Вновь откинувшись на подушки, Шут на миг прикрыл глаза – голова все еще была тяжелой. Тем не менее он сразу заметил, что комната убрана и проветрена, ночная ваза вымыта и больше не смердит, а его самого укутали в теплый плед.

«Теперь весь двор будет думать, что господин Патрик не только с виду хилый, но и на самом деле таков», – с огорчением подумал Шут. Он с тоской представил себе ехидный смех родовитых девиц Солнечного Чертога и сразу (сказалась многолетняя привычка) начал придумывать достойные ответы.

– Давай-ка поешь теперь, – спустя какое-то время матушка Нелла вновь возникла перед ним, прервав этот безрадостный внутренний диалог. От пышнотелой женщины вкусно пахло чем-то очень домашним. Она поставила на столик у изголовья поднос с простой доброй едой и села на край постели, аккуратно расправив на коленях белый передник. – Иль тебя и кормить теперь с ложечки надо?

– Не надо…

Пряча глаза от неловкости, Шут осторожно сел. Жар спал, и, хотя в горле все еще скребло, боль тоже почти ушла. Матушка смотрела на него с доброй усмешкой и, казалось, действительно была готова выхаживать, как младенца. В ее простом круглом лице без труда читались все пережитые горести и печали, однако окруженные сетью морщин глаза остались ясными, точно годы их вовсе не коснулись.

«Наверное, она и со своими внуками так же возится», – подумал Шут с благодарностью. Сам он давно не знал домашней ласки и всегда с каким-то особенным волнением принимал чужую заботу.

– Спасибо… – вздохнул еле слышно и спрятался за привычной ширмой улыбки: – Вы спасли мне жизнь, прекрасная дама!

– Ишь ты, уже паясничает! – служанка хрипловато рассмеялась, и смех этот лучше слов отразил радость от того, что непутевый королевский шут больше не валяется обморочный на голом полу. – А не больно много у тебя друзей, я погляжу, – обронила вдруг она.

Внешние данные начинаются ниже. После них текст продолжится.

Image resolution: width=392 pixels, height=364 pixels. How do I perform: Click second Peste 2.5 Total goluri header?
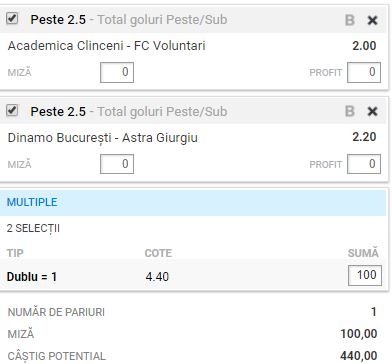(x=129, y=112)
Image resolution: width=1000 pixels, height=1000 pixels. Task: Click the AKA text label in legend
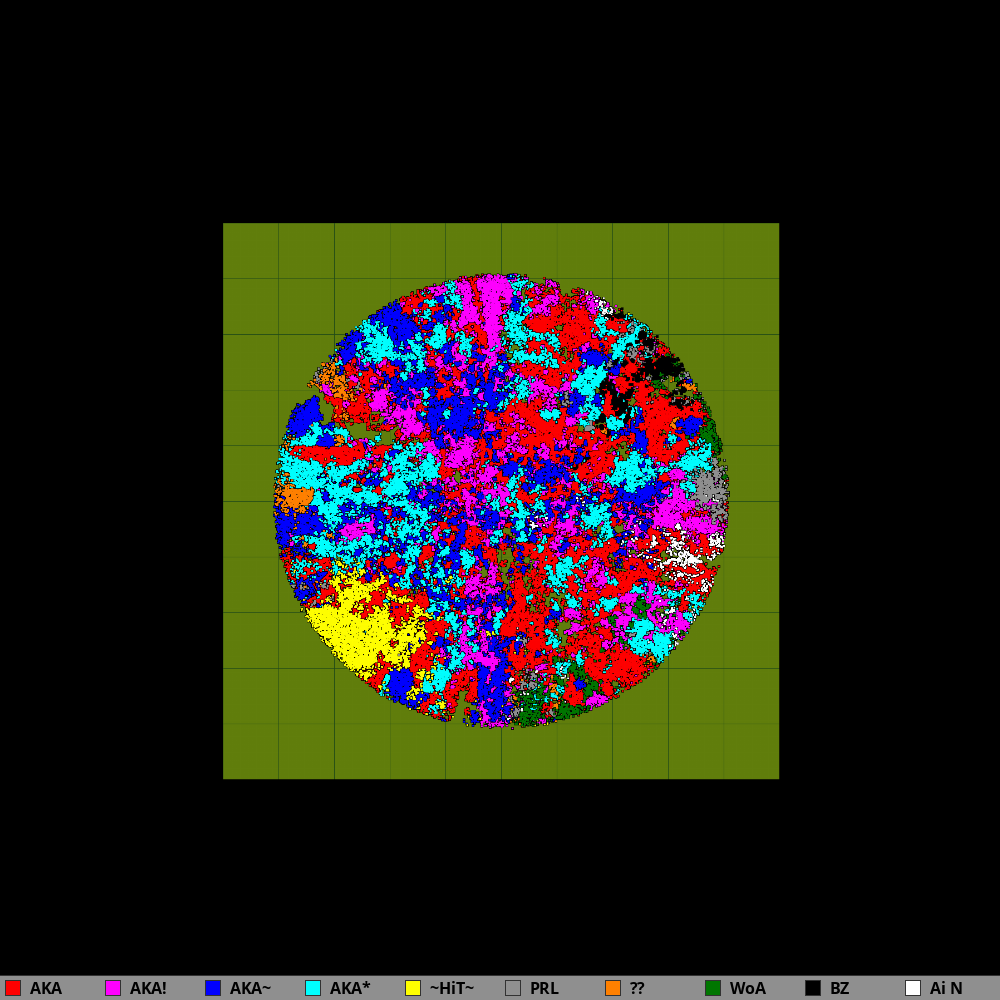click(x=46, y=988)
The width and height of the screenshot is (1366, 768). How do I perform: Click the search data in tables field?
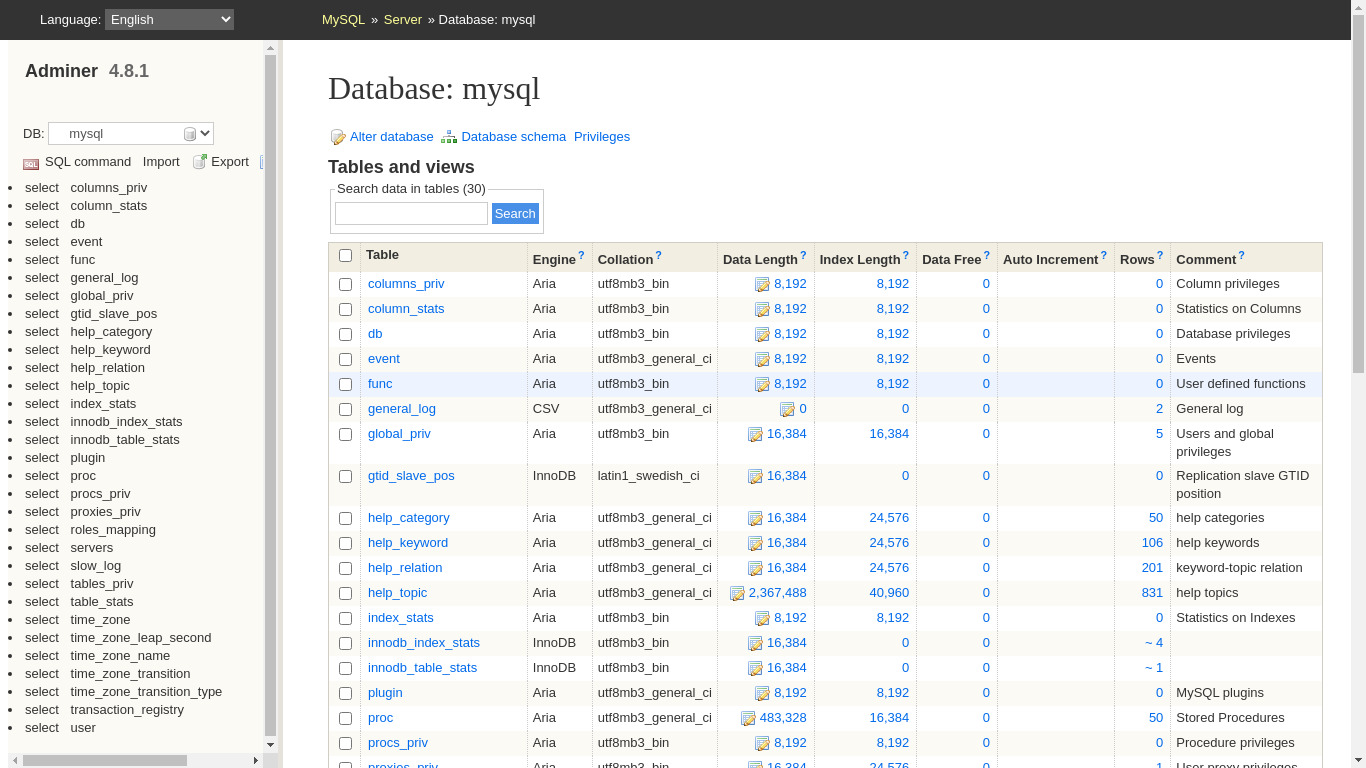(411, 213)
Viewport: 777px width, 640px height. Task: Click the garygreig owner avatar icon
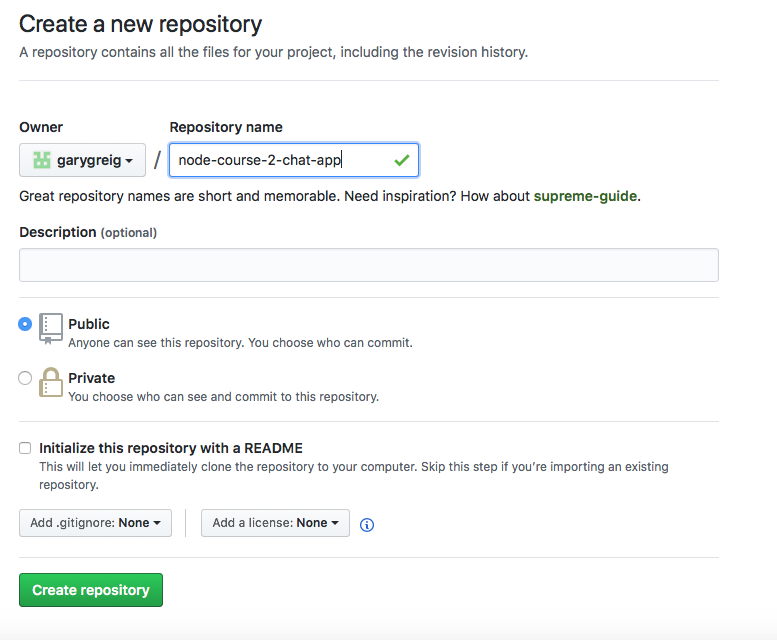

Да уж… за четыре дня никто не хватился.

Шут, конечно, притворился, что его это мало волнует, но на самом деле, в часы болезни не раз задавался вопросом, отчего все сложилось именно так. Отчего ни шутки, ни улыбки не принесли ему то, в чем нуждаются и король, и распоследняя уличная нищенка… Так что в ответ на матушкину реплику Шут лишь вздохнул и пожал плечами, удерживая на лице слегка подувядшую улыбку.

– Кто захочет дружить с дураком?

Служанка подала ему ломоть хлеба и хмыкнула:

– Нет, парень, шибко у тебя глаза умны для дурачка. А глупость вся – оттого только, что подсказать некому, как жить надо.

Шут развел руками: дескать, согласен. Он уже вполне пришел в себя и с удовольствием выпил полную чашку густого бульона, а затем расправился с сыром и хлебом. Все дни до этого его рацион составляли только апельсины с яблоками да легкое ягодное вино, которое, как и везде, являлось во дворце основным напитком. Приятно было снова ощутить вкус настоящей еды. Пугающая слабость отступила, и посуда, хвала богам, уже не норовила выпасть из пальцев.

Когда он закончил трапезу, служанка собрала все чашки на поднос и, сочтя свой долг выполненным, устремилась к двери. На самом пороге она обернулась и, подбоченясь, строго сказала:

– Утром проверю, как ты тут.

И, пряча улыбку, скрылась за дверью.

Шут снова остался один.

Так почему-то вышло, что близких друзей при дворе у него не завелось. Кроме короля, конечно. Но король – он все-таки король. Не ему, дураку, ровня. К тому же Руальд Третий частенько покидал Солнечный Чертог, и тогда его любимец оказывался предоставлен самому себе, точно вольный ветер.

2

Пару месяцев назад король вновь отбыл из Золотой: на сей раз с дипломатическим визитом к тайкурскому правителю – таргалу Хадо.

Шут без него привычно скучал. Еще до болезни в один из пасмурных тоскливых дней он забрался на ступеньки трона и, нацепив на голову соломенную корону, сидел подле монаршего кресла немым напоминанием о королевской власти.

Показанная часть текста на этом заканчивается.